The poet, Rumi, once wrote: “I have lived too long where I can be reached!” That’s true, I suspect, for most of us. And so we end up as good people, but as people who are not very deep – not bad, just busy; not immoral, just distracted; not lacking in soul, just preoccupied; not disdaining depth, just lacking in practice.

Our culture is a powerful narcotic, for good and for bad. It has the power to shield us from pain, to soothe us in healthy ways. That can be good. Sometimes we need a narcotic. But our culture can also be over-intoxicating, too-absorbing It can swallow us whole. And so we have to know when it is time to unplug the television, turn off the phone, shut down the computer, silence the ipod, lay away the sports page, and resist going out for coffee with a friend, so that, for one moment at least, we are not avoiding making friends with that one part of us that will accompany us into the sunset.

The Silence of Life

Meister Eckhard once suggested that nothing so much resembles the language of God as does silence.

That challenges us on many levels: What language will we speak in heaven? We don’t know, but if, as scripture tells us, heaven will be where we know and are known perfectly, love and are loved perfectly, and understand and are understood perfectly, I suspect that words will be superfluous. We will speak the language of silence.

So it is wise that, already now, we begin more and more to learn the language of silence, not just for later on, after death, but especially so that already in this life we can begin more to connect ourselves to our deepest roots.

Raimon Panikkar, in a recent book, The Experience of God, makes a distinction between what he calls “the silence of life” and “a life of silence”. They aren’t the same thing. His words, while not always easy to grasp, are deeply insightful and worthy of meditation, so I quote him at length:

“The silence of life is not necessarily identical with a life of silence, like the silent life of desert monks. The life of silence is important to realize our objectives, to plan our actions or develop our relations, but it is not the same as the silence of life. The silence of life is the art of making silent the activities of life that are not life itself in order to reach the pure experience of life itself.

We frequently identify life itself with the activities of life. We identify our being with our feelings, our desires, our will, with everything that we do and everything that we have. We instrumentalize our life while forgetting that it is an end in itself. Plunged into the activities of life, we lose the faculty of listening, and we alienate ourselves from our very source: silence, God.

Silence appears at the moment when we position ourselves at the very source of being.”
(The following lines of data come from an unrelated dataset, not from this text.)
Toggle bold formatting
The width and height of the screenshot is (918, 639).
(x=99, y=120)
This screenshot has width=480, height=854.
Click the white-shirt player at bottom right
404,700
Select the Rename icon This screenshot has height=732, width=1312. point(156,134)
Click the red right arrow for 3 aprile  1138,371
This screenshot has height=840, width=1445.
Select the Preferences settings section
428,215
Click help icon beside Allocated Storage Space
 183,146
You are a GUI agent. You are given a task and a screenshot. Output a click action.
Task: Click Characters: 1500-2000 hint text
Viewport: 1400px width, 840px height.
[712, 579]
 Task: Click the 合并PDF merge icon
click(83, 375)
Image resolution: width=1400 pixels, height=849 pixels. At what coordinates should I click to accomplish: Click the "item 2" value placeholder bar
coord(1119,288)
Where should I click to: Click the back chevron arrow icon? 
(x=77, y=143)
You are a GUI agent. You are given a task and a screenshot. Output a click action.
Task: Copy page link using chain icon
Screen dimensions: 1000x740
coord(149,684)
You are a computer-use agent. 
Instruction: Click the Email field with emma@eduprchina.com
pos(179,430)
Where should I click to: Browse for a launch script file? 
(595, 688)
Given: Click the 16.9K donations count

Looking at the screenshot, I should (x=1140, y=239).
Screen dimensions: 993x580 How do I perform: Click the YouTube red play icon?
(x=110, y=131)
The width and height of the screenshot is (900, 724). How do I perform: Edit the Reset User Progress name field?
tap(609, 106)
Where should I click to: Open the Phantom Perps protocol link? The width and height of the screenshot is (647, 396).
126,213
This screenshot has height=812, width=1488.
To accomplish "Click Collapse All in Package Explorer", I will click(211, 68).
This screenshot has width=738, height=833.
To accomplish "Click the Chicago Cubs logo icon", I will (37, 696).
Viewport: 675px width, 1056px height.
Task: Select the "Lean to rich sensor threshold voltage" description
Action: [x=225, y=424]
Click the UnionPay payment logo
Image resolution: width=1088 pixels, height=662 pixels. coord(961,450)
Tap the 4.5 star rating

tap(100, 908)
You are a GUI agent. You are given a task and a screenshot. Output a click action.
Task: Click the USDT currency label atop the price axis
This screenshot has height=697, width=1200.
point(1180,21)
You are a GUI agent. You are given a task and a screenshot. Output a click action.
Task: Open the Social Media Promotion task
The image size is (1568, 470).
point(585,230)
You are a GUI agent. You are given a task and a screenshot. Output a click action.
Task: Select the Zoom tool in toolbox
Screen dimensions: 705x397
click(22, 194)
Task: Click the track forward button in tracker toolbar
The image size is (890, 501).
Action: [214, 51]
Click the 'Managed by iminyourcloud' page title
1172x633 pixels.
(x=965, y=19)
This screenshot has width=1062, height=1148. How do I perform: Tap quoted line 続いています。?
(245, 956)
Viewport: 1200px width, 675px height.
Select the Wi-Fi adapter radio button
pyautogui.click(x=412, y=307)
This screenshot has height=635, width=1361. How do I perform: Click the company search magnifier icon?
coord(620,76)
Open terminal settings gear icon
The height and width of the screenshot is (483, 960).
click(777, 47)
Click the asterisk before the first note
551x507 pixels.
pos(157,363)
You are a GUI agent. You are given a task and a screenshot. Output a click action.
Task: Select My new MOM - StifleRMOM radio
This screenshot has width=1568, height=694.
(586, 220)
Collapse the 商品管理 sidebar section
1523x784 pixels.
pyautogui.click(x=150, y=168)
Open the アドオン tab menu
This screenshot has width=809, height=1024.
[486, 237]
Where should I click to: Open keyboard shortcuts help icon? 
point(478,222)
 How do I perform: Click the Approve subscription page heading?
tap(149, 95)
He goes on to suggest that our striving to attain the silence of life should not take away from the importance of our everyday activities – eating, working, socializing, healthy recreation. But there must be times when we also practice a healthy life of silence, when our bodies, hearts, and minds must be stilled enough so that, somehow, we can sense what lies beyond our activities and is the source of them, life itself, God.

How do we get there? That is exactly what every spirituality worthy of the name is trying to teach us. While there are many differences in the roads they suggest, there are a number of things upon which they all agree:

First, all the great traditions of prayer tell us that the road is simple, but not easy!

Next, each, in its own way, tells us what Jesus told us, namely, that the road that takes us to genuine depth, to an experience of God, is not so much dependent upon any particular prayer practice, but upon “purity of heart” (Matthew 5, 5), that is, upon a certain moral condition, an unselfishness, that takes us beyond the tyranny and idolatry of the ego.

And, how do we do that?

Every spirituality has it own route, but, again, they all agree on a number of non-negotiable elements:

Any journey that takes you towards God will demand, at a point, some vigorous asceticism, some real fasting, a real purification and a disciplined ordering of the countless, obsessive feelings and desires that act through us. We must break what some spiritual masters call “the tyranny of the ego” and Panikkar calls “the idolatry of the ego”. We will not get in touch with the deep source of our lives if the activities of our life are so consuming and obsessive that we can never find an identity and meaning in something beyond them. That is the ultimate reason behind asceticism and fasting of all kinds, we renounce something, even if it is good, in function of getting in touch with its deeper source, life itself, God.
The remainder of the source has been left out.